## What to work on
Look for the word "blue" in the records, and copy each line where it appears.

## Supplied data

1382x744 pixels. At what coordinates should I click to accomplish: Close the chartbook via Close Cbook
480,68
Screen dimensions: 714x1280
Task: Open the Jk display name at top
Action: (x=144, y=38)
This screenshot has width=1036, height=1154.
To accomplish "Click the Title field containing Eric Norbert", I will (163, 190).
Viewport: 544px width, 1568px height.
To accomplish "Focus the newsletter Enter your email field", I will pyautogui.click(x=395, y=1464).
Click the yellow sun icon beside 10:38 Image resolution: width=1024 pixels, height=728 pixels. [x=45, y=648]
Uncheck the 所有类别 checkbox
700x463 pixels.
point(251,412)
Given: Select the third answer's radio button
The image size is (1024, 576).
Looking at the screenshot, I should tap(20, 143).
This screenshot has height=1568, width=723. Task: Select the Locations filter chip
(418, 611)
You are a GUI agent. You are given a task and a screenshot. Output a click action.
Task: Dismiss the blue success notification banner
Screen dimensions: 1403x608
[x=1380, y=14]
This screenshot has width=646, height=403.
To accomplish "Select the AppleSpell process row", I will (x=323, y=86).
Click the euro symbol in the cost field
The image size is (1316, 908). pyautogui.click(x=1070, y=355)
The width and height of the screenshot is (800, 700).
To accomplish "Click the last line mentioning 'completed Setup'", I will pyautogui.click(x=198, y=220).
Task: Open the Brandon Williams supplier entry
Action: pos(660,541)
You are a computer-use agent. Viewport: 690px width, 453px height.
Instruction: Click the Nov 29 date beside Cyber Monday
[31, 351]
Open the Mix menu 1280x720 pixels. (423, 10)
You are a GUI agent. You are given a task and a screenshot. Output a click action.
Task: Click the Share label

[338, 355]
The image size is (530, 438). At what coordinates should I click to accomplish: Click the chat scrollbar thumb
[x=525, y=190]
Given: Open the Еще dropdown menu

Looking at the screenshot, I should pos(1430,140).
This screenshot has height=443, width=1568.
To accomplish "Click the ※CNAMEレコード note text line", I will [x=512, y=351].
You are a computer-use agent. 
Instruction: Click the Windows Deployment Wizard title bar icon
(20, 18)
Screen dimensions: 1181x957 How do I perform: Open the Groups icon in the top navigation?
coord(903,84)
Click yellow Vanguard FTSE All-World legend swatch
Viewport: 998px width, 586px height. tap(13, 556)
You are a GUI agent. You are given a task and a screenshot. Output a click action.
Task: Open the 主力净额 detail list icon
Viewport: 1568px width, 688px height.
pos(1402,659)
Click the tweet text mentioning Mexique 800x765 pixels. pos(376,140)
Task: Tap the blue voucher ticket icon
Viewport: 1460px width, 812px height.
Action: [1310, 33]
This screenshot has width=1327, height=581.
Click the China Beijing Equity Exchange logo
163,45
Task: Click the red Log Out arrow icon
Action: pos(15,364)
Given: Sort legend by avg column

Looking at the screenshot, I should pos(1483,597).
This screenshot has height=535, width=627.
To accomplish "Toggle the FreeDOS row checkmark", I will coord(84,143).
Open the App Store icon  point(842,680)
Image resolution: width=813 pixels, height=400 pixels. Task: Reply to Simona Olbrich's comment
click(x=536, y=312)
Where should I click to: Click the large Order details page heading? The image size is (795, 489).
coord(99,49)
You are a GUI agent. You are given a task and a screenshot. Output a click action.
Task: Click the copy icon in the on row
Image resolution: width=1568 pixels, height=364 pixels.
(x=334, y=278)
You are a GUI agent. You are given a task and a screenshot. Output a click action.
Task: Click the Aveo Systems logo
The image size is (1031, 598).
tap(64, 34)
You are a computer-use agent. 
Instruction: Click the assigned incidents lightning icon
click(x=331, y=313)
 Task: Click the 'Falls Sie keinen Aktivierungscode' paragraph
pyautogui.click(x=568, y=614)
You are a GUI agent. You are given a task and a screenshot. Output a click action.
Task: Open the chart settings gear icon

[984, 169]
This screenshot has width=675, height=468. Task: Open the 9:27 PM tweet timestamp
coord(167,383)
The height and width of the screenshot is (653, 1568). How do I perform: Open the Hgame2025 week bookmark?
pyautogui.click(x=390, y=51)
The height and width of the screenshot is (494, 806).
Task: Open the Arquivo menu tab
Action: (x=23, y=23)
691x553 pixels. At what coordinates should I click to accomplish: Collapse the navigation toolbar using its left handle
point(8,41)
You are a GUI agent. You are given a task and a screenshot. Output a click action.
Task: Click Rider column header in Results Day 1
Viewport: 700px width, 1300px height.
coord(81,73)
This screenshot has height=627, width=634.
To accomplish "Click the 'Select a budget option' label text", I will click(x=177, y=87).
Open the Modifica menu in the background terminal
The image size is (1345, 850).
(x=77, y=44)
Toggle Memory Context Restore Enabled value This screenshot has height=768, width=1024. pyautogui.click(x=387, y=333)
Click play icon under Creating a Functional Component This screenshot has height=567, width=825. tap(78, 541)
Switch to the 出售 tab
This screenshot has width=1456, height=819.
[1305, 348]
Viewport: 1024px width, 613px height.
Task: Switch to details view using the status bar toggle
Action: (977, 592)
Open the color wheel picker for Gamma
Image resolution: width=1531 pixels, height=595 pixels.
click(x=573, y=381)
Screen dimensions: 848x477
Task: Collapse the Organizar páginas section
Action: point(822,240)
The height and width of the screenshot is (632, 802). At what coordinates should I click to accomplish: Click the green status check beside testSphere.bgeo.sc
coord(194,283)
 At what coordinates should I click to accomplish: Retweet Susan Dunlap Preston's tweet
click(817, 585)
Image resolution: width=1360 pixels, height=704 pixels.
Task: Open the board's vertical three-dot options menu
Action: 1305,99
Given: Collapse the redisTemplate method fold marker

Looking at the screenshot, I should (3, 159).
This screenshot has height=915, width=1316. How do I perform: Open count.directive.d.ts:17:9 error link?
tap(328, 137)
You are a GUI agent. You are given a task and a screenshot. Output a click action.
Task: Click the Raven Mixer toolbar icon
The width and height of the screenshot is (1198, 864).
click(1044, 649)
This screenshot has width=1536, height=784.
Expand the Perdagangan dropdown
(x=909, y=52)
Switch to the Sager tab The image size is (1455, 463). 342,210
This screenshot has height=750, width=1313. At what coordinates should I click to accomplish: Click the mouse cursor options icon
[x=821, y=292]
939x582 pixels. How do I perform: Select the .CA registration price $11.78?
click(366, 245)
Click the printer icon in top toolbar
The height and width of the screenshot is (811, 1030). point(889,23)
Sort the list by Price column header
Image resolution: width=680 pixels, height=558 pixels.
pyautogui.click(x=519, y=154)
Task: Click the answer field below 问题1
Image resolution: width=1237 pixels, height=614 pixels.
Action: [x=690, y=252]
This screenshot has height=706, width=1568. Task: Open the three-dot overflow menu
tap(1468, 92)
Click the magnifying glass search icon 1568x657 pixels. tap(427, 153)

## Output for this exercise
Task: Dismiss the blue success notification banner
Task: Tap the blue voucher ticket icon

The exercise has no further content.